Suffer the Children by Craig DiLouie

Now I like my character-driven horror fiction to be dark, but in his most recent book, CRAIG DILOUIE has taken dark to a new extreme.

SUFFER THE CHILDREN (out now from Simon and Schuster/Permuted Press) is a genuinely horrific book, extraordinarily uncomfortable reading. DiLouie takes that most precious of things – the relationship between a parent and their child – and pushes it beyond breaking point. The synopsis follows. Click the link below for some thoughts on the book from Craig himself.

“One day, the children die. Three days later, they come back. And ask for blood.

With blood, they stop being dead. They become the children they once were.

But only for a short time. Too soon, they die again.

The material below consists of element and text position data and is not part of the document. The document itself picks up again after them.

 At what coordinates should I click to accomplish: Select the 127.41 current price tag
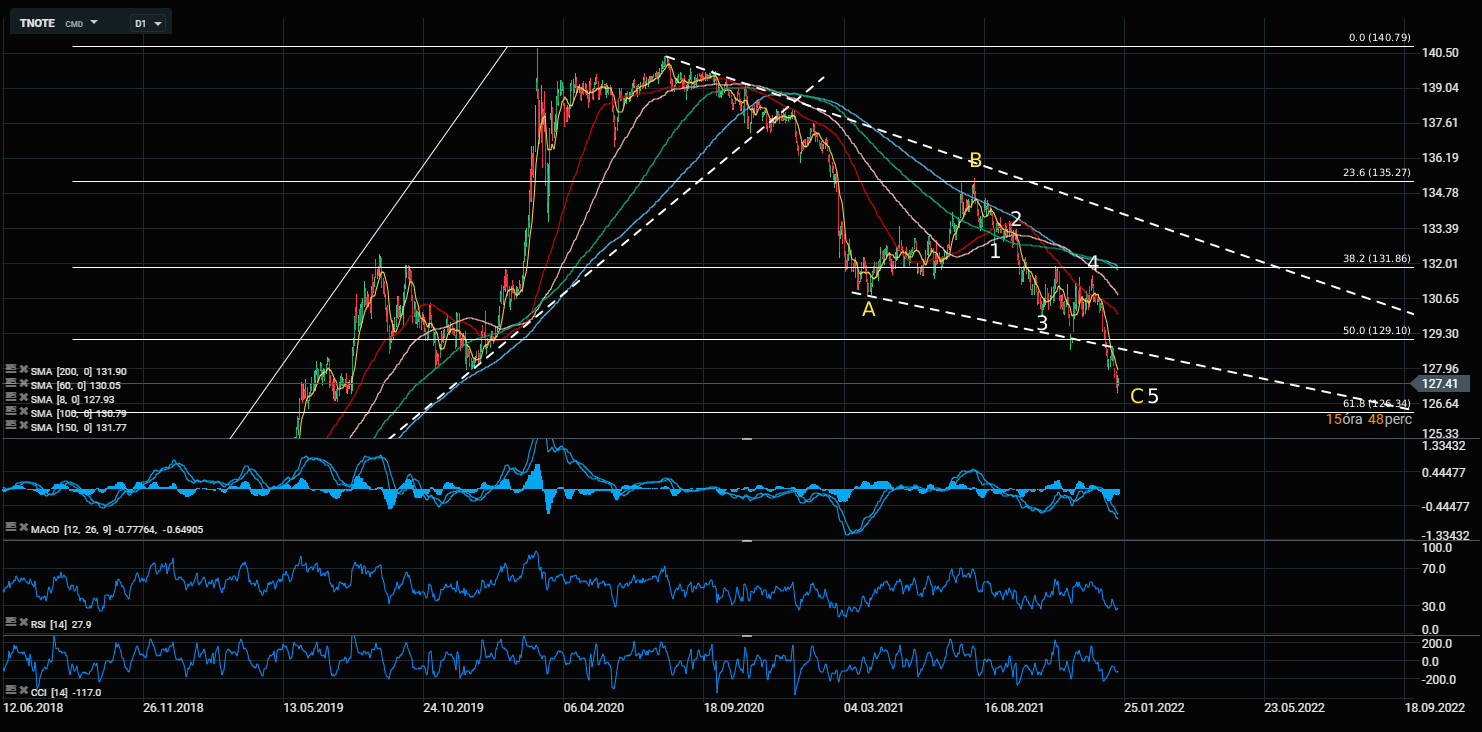(x=1443, y=383)
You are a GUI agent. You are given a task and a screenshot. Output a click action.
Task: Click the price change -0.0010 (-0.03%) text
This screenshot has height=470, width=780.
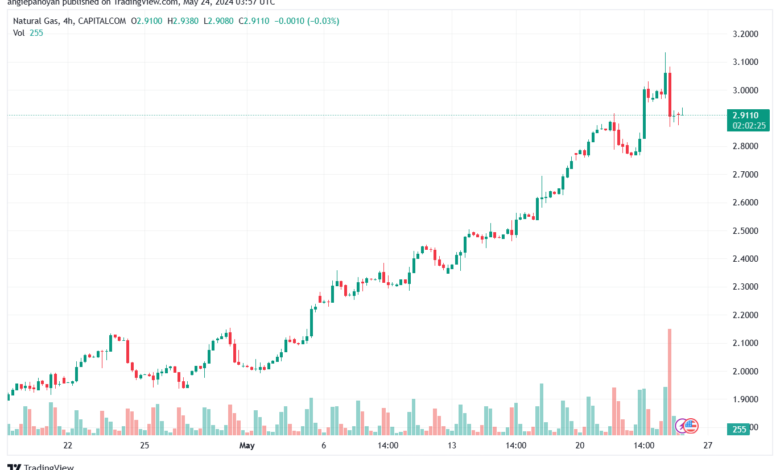[x=307, y=21]
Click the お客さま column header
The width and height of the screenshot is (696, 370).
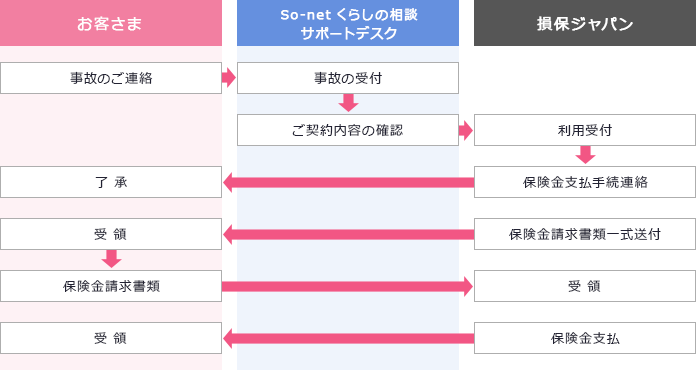(x=111, y=23)
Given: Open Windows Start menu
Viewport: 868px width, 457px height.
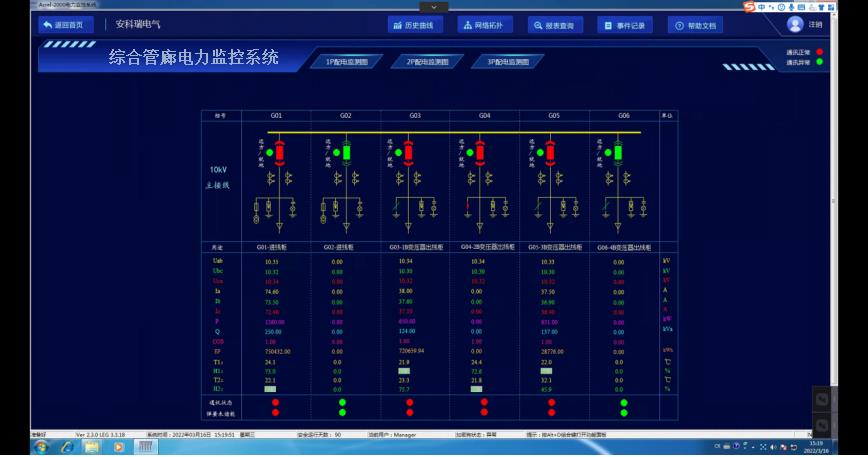Looking at the screenshot, I should coord(40,447).
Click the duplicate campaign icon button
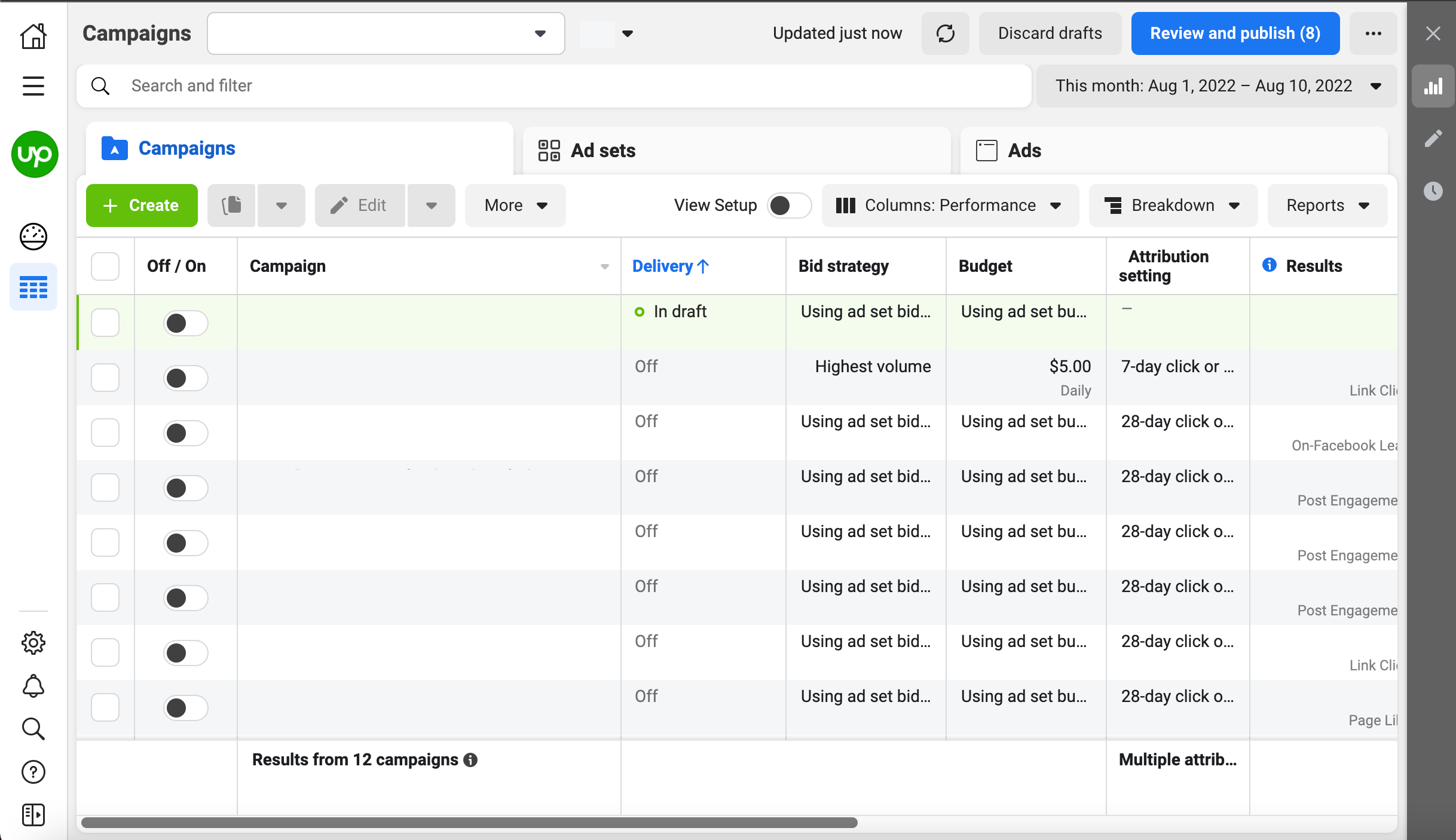This screenshot has height=840, width=1456. [231, 206]
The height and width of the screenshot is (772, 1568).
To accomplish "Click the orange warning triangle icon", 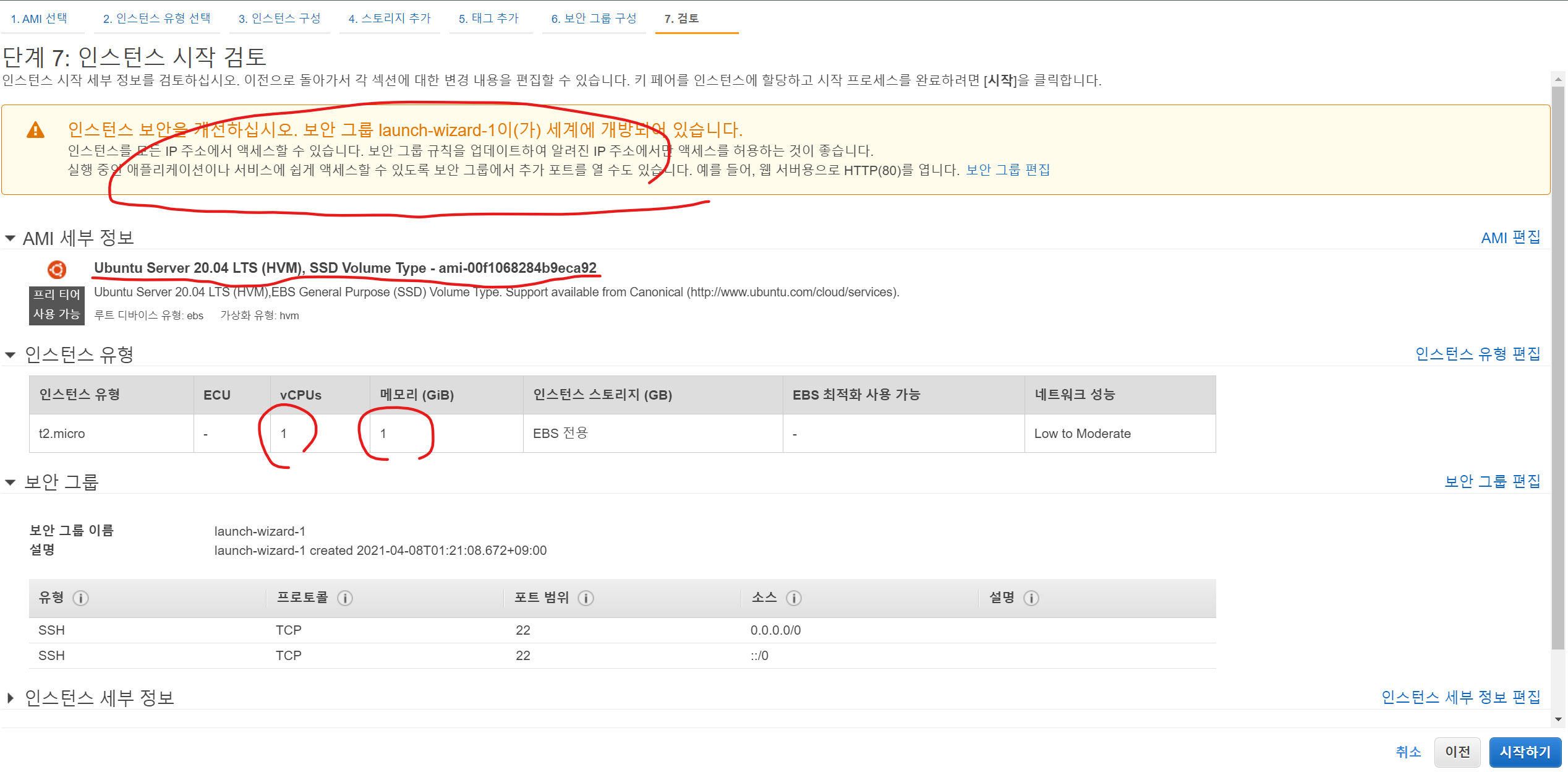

And need more blood to live …

The average body holds ten pints of blood. How far would you go for your child?”

I asked Craig how he felt having written a book with such a disturbing premise. He told me “SUFFER THE CHILDREN is very different than my zombie books. It’s primarily psychological horror, grisly and chilling. The novel tells the story of a disease that strikes down the world’s children. Three days later, they come back and ask for blood. If the parents give them blood, they become the living, breathing children they once were, but only for a short time, forcing the parents to continually feed them. After a while, the only source of blood left will be each other.

The question becomes, how far would you go for someone you love? At what point does doing good become evil? These are daunting questions about our nature and instinct as humans–and the love expressed from that source–that are haunting readers of this book. I think it’s easy to say as a parent you’d put your arm in a shredder for your child. But would you put somebody else’s arm in a shredder? The concept fascinated me to an extent I had to write it.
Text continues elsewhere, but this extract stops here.